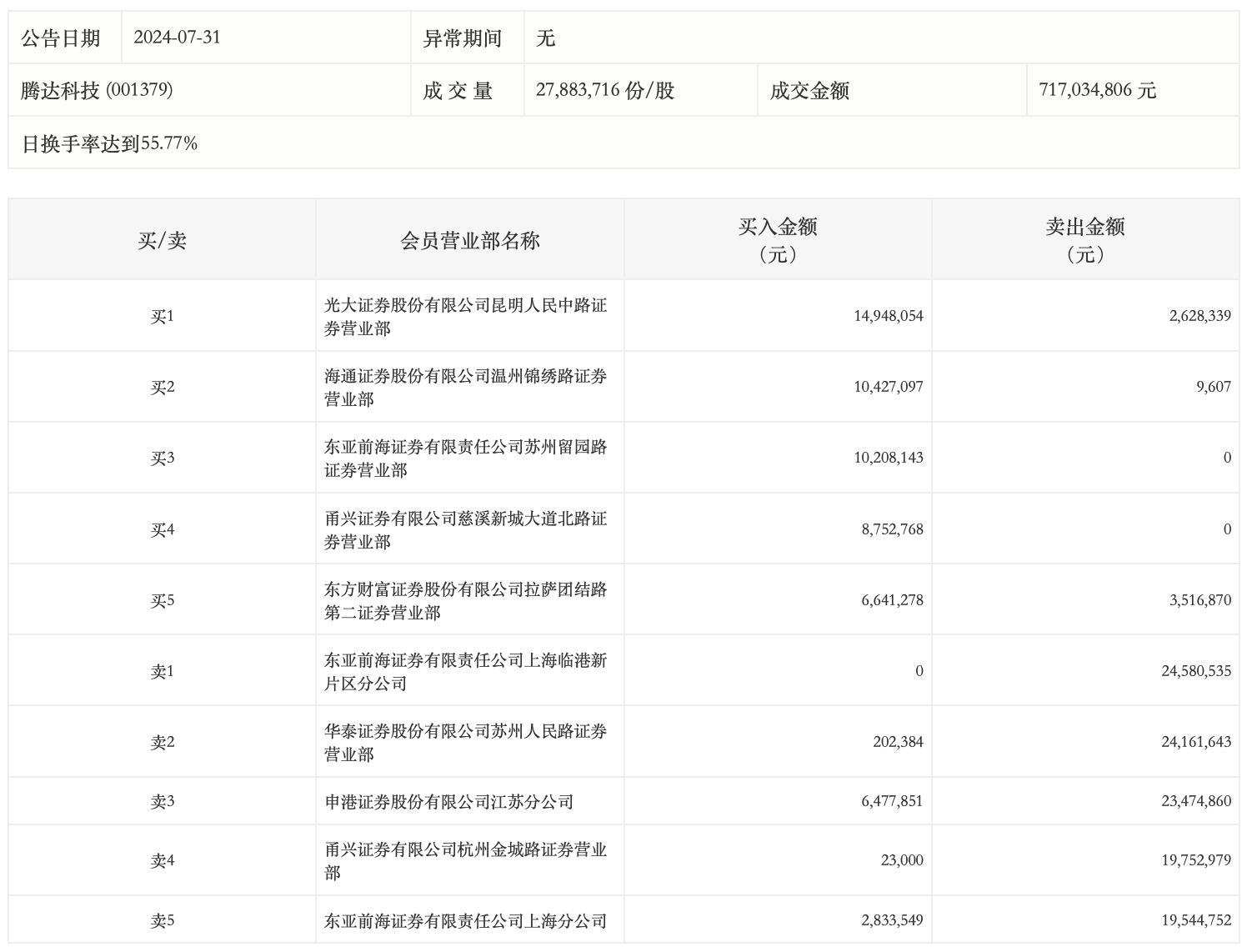Select the 会员营业部名称 column header
This screenshot has width=1247, height=952.
coord(469,238)
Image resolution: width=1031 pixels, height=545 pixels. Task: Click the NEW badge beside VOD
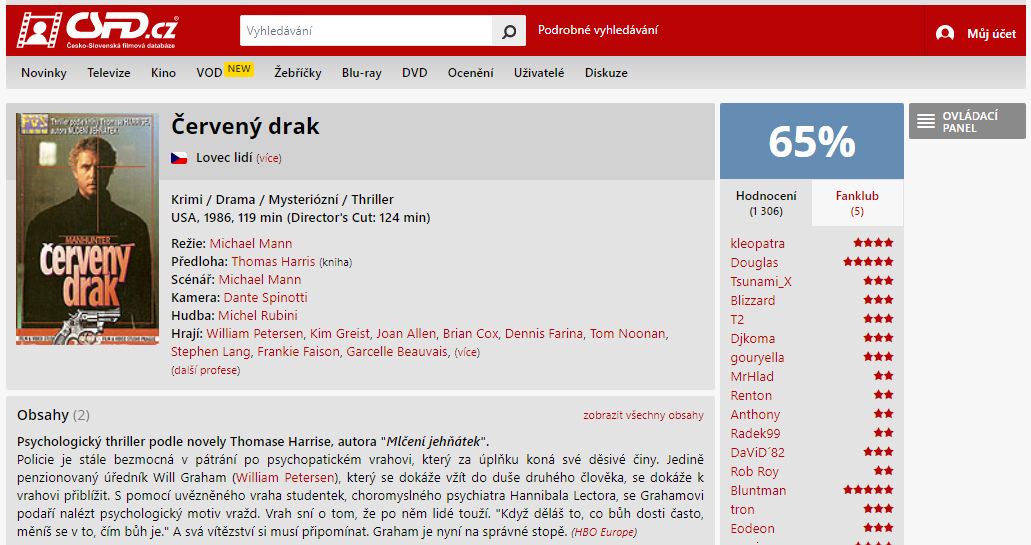(x=239, y=69)
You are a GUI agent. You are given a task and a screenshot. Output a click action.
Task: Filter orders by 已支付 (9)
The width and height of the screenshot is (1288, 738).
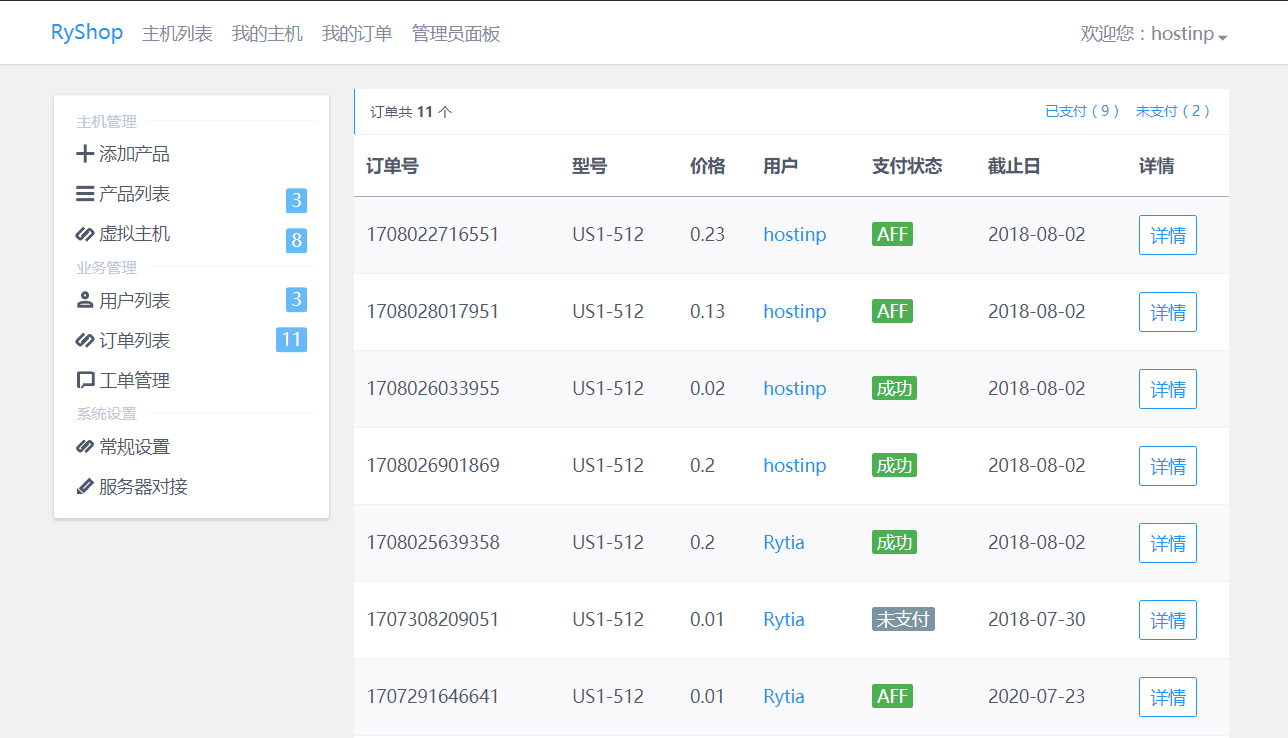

§ §

▶ _What the task requires_
Rewrite every line of the entries above as a numbered list, omitting blank lines and leaving the pictures out.

▶ _Output of the exercise_
1. Select the 会员营业部名称 column header
2. This screenshot has width=1247, height=952.
3. coord(469,238)
4. Image resolution: width=1031 pixels, height=545 pixels. Task: Click the NEW badge beside VOD
5. (x=239, y=69)
6. You are a GUI agent. You are given a task and a screenshot. Output a click action.
7. Task: Filter orders by 已支付 (9)
8. The width and height of the screenshot is (1288, 738).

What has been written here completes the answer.